Are you saying that it's cheaper to OEM than to procure and build out the BOM yourself?

For most companies, yes. Very very few camera manufacturers actually own their own manufacturing and assembly operations. There are companies overseas that specialize in camera design and assembly. You work with them for example to take the latest low-light chip from some company and build it into a 3MP camera with an onboard DSP for doing automated license plate recognition. The actual factory has people that help with circuit board design and layout, and of course populating components on the PCB, assembling the camera into the final product, etc. As the "manufacturer", what you are really doing is writing firmware for the camera, and then doing all the branding/marketing/sales to actually bring it into the channel and support it.

When you spread your inventory too thinly throughout multiple distributors and warehouses and get caught out, will distributors courtesy cross-ship inventory at near cost, or do they treat it just like another dealer sale?

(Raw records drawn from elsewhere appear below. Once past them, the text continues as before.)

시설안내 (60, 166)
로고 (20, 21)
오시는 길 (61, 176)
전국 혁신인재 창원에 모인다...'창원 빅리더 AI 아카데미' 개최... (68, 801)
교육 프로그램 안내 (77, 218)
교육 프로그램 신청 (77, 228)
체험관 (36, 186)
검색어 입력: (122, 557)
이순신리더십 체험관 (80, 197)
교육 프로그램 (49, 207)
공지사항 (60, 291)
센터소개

Ultimately, everybody is in business together. So you can get a distributor to ship inventory back to you, or drop-ship it someplace else, most of the time. The other issue might be that a distributor has been working with one of THEIR customers, who is getting ready to place a large order. They told that guy they have inventory, and will set some aside in anticipation of his order. So they might show 100 Widgets on hand, but have essentially promised out 50 of those Widgets already. You don't want to your the stock from them and make them look bad to your mutual Integrator customer.

This scenario doesn't happen a lot, so it's not a constant problem, but it's one reason why some manufacturers are only using a select few distributors, instead of having their product available everywhere.